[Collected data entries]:
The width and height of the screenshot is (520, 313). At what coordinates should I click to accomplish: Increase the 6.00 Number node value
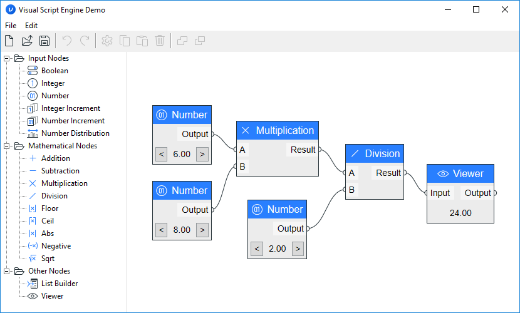click(x=202, y=154)
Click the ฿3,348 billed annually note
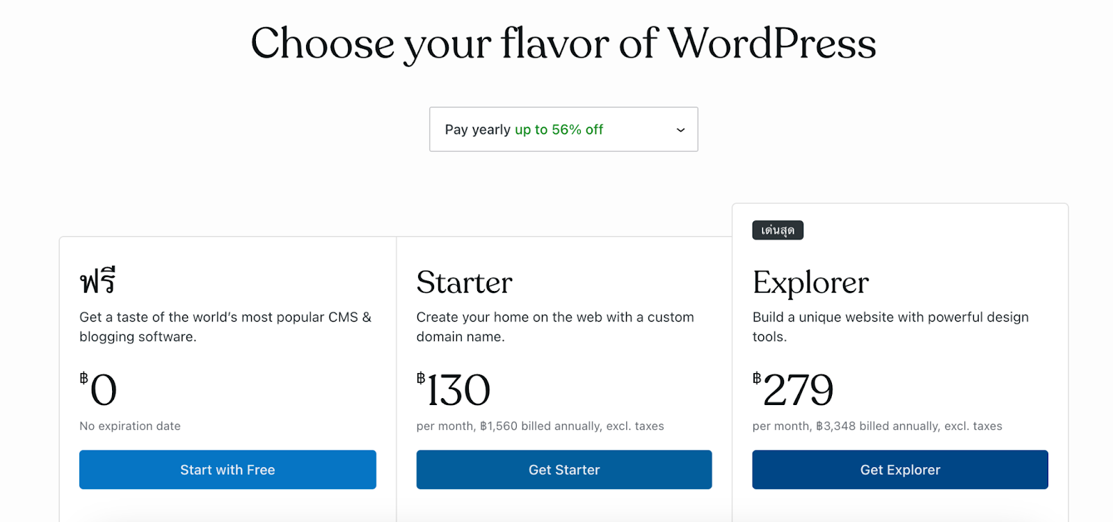1113x522 pixels. click(876, 426)
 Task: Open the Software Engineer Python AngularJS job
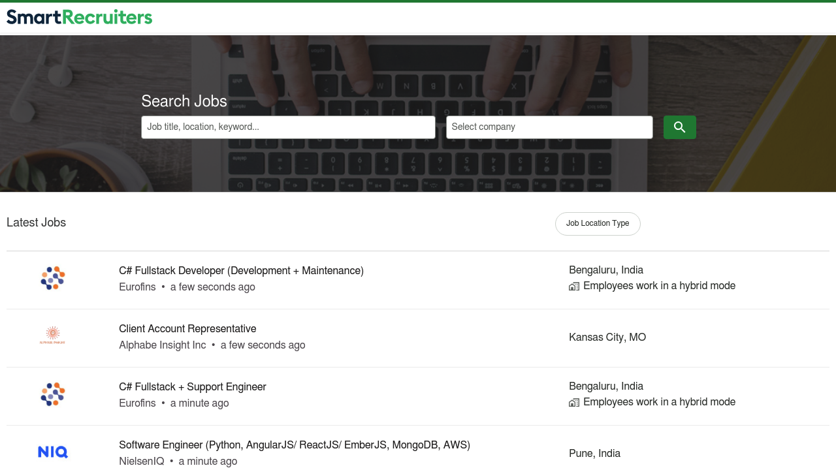(x=294, y=445)
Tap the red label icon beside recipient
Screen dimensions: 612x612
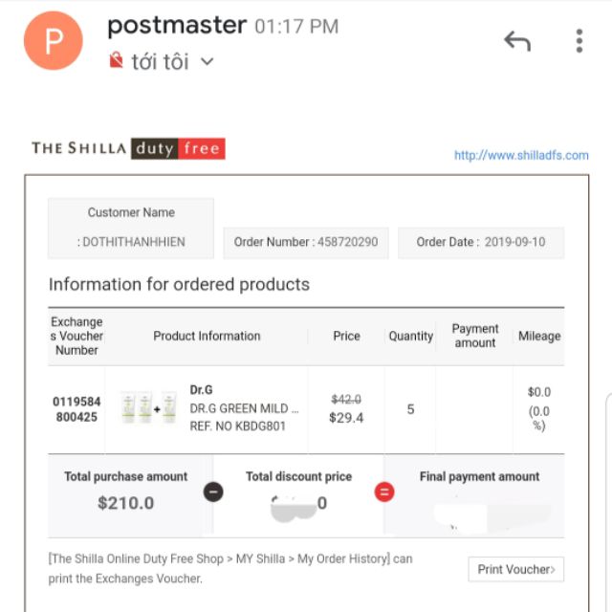117,62
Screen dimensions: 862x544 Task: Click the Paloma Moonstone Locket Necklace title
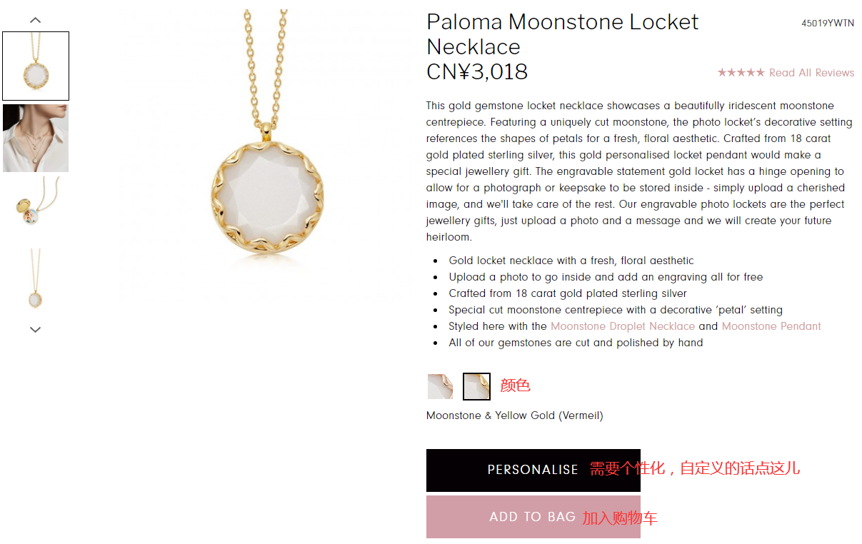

[WHAT YOU WILL DO]: Every picture stays out; reproduce exactly the lines from the one with "Tap the red label icon beside recipient" through the last line of the data above.

[SOLUTION TO THE EXERCISE]:
Tap the red label icon beside recipient
Screen dimensions: 612x612
117,62
Screen dimensions: 862x544 Task: Click the Paloma Moonstone Locket Necklace title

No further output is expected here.